Explorateur is a Python library to conduct State-Space-Search (SSS), a powerful framework for solving problems that require search over a collection of states.

Explorateur performs generic state-space-search over problem-specific states and moves. The user defines the BaseState and BaseMove and the library drives the search for solutions.

Given an initial user state, Explorateur performs iterative search moves until a stopping condition is reached:

  • A termination state is found
  • The search space is exhausted
  • Reached max iterations, runtime limit, max depth
  • Optionally, given a goal state, a goal state is encountered.

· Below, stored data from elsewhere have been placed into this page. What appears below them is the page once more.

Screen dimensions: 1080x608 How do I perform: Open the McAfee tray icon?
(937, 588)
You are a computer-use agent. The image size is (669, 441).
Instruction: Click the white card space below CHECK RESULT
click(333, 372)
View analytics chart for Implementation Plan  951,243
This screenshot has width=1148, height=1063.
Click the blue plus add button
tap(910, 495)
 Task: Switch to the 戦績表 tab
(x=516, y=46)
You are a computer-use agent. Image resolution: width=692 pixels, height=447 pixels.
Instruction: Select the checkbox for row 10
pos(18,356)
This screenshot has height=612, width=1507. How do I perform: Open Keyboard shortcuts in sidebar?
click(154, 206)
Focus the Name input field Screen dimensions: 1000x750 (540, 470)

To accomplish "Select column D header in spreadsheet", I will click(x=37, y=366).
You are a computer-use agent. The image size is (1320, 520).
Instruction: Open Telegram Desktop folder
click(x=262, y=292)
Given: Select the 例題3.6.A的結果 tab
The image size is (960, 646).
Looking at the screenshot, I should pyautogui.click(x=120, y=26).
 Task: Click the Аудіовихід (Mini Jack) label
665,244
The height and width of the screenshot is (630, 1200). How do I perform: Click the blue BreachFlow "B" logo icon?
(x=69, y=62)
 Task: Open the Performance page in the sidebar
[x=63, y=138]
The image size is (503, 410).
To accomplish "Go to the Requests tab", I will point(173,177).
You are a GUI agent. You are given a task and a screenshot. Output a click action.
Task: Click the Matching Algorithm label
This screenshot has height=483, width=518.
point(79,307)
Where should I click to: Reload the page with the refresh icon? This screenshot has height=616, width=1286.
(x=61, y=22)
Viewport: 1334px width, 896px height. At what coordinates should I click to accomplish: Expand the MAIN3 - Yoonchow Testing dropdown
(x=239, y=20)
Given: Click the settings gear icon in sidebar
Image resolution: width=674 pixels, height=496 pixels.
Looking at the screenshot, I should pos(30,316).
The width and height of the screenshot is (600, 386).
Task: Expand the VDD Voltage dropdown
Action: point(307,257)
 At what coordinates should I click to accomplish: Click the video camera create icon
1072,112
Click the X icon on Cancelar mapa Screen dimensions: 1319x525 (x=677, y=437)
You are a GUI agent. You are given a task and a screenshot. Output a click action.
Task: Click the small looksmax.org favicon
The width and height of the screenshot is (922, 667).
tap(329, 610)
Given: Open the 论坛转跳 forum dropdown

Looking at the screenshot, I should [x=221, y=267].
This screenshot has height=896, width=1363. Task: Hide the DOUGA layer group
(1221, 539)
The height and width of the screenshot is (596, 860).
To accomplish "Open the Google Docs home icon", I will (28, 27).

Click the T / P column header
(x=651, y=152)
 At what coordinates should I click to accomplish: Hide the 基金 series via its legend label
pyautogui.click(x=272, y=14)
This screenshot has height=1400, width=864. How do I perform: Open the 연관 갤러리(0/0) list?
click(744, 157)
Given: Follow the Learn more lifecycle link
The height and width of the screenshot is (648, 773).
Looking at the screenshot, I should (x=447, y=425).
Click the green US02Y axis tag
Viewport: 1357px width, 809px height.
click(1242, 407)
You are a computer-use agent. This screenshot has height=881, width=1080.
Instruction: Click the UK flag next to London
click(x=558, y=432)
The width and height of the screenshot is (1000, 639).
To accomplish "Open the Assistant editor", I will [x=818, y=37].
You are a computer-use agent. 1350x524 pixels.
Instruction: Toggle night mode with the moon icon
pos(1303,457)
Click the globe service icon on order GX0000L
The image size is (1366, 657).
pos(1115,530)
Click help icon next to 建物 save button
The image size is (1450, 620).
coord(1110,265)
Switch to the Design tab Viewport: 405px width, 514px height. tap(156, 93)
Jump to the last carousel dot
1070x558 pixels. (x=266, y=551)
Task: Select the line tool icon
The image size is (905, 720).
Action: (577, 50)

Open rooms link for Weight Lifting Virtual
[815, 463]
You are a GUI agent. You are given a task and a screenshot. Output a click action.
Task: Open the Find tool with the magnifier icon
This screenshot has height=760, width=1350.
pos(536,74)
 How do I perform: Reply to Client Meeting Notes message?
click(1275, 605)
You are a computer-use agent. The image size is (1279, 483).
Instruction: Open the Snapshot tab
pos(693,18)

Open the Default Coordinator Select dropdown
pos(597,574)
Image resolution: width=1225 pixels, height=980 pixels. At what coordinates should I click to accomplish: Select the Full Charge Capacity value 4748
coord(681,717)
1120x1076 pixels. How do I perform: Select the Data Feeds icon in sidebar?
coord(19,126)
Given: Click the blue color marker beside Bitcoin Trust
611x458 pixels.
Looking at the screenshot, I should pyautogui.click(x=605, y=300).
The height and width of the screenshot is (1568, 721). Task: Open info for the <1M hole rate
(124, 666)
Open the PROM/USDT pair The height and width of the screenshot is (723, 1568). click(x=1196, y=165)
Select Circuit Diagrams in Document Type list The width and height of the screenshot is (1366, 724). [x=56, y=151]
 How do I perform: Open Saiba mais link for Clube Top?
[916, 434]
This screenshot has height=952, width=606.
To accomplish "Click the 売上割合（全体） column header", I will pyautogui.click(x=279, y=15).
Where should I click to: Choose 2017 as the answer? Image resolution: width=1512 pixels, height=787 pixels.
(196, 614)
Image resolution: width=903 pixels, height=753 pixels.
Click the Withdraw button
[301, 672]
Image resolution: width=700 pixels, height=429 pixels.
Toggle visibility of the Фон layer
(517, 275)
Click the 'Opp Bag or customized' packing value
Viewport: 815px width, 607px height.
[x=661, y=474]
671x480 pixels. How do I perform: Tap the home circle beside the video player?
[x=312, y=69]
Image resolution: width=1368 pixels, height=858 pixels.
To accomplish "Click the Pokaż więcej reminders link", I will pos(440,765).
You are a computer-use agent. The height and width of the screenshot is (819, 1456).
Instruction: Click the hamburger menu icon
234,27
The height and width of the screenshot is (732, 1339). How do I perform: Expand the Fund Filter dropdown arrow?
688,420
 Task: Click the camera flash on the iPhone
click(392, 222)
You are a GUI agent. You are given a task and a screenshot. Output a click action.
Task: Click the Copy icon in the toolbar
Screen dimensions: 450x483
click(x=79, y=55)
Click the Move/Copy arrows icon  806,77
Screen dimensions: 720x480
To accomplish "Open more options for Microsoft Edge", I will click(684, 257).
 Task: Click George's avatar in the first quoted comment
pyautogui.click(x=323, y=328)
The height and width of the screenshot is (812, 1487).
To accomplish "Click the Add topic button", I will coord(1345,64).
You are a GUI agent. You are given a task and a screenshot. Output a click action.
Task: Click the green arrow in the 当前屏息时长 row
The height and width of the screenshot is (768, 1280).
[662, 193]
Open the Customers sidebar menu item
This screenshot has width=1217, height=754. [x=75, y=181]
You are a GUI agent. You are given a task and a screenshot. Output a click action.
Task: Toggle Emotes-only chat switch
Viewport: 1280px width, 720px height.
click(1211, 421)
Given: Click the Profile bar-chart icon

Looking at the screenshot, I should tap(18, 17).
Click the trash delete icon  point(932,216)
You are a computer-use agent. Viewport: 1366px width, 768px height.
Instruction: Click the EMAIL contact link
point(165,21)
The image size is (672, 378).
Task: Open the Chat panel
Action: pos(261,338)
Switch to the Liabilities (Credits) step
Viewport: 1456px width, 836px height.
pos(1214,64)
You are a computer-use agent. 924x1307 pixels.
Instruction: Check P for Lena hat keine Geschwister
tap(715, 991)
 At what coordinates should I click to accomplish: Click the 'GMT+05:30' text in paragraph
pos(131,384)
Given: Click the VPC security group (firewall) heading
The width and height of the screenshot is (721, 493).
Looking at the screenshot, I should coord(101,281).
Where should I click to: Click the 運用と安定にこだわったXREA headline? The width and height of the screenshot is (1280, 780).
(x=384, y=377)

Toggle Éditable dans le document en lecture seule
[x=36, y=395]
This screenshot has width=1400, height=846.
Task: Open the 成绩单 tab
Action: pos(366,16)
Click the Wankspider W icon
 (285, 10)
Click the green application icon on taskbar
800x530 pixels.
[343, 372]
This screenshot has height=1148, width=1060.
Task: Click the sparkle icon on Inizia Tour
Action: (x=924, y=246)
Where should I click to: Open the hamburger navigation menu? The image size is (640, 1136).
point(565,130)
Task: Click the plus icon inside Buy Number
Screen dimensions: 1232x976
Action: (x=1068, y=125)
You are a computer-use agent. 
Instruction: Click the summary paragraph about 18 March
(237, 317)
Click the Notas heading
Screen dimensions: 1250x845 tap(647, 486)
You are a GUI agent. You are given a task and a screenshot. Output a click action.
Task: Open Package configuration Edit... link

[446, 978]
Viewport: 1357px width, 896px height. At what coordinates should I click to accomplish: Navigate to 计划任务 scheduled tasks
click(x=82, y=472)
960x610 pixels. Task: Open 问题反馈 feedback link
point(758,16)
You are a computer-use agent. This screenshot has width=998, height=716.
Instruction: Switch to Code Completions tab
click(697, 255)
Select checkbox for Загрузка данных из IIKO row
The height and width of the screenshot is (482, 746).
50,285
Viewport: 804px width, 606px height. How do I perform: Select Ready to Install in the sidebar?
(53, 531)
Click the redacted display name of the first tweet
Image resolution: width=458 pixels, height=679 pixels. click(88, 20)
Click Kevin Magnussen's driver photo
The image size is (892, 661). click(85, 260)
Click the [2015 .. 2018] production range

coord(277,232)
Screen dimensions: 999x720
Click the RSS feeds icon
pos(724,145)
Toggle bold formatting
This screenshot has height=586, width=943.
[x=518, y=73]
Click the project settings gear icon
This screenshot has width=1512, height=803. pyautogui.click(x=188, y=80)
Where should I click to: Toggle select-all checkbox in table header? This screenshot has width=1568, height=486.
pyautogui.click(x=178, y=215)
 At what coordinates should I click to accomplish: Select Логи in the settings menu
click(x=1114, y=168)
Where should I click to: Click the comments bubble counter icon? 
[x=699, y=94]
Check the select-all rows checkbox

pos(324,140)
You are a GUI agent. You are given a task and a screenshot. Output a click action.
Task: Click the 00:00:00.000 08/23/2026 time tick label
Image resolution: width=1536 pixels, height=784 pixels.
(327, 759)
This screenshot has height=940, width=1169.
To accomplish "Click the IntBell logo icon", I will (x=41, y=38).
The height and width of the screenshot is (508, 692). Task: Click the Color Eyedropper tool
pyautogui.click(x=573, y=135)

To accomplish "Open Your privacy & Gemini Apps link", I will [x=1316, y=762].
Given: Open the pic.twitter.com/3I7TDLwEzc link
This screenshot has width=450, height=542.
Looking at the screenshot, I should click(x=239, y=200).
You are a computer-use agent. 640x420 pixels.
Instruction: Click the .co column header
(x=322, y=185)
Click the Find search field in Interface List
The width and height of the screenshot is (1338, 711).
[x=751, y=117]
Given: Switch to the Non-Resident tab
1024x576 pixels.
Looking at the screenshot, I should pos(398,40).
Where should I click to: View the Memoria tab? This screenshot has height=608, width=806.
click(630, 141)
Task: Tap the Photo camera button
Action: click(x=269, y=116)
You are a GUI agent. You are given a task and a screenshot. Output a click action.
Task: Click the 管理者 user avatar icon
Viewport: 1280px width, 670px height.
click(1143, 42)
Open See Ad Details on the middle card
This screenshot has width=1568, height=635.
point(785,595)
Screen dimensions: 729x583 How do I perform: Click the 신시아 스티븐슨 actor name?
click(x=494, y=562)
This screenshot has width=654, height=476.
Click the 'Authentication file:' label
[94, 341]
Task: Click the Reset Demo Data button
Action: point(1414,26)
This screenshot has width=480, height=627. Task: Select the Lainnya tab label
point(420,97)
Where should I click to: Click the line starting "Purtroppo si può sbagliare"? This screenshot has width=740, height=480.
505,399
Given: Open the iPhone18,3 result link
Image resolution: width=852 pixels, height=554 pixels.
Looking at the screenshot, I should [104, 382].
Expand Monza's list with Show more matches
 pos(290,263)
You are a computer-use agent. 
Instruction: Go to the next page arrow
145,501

The behavior of the overall algorithm is controlled by the Search Strategy and the Exploration Strategy.

Search Strategy

  • TreeSearch over open states
  • GraphSearch over open states while also storing the closed states to avoid visiting duplicates.

Exploration Strategy

  • BreadthFirst in uninformed fashion
  • DepthFirst in uninformed fashion
  • BestFirst in informed fashion assuming an objective function evaluates the solution quality of a state.

Quick Start

To use Explorateur, you need to define BaseState and BaseMove, with the quick start template below.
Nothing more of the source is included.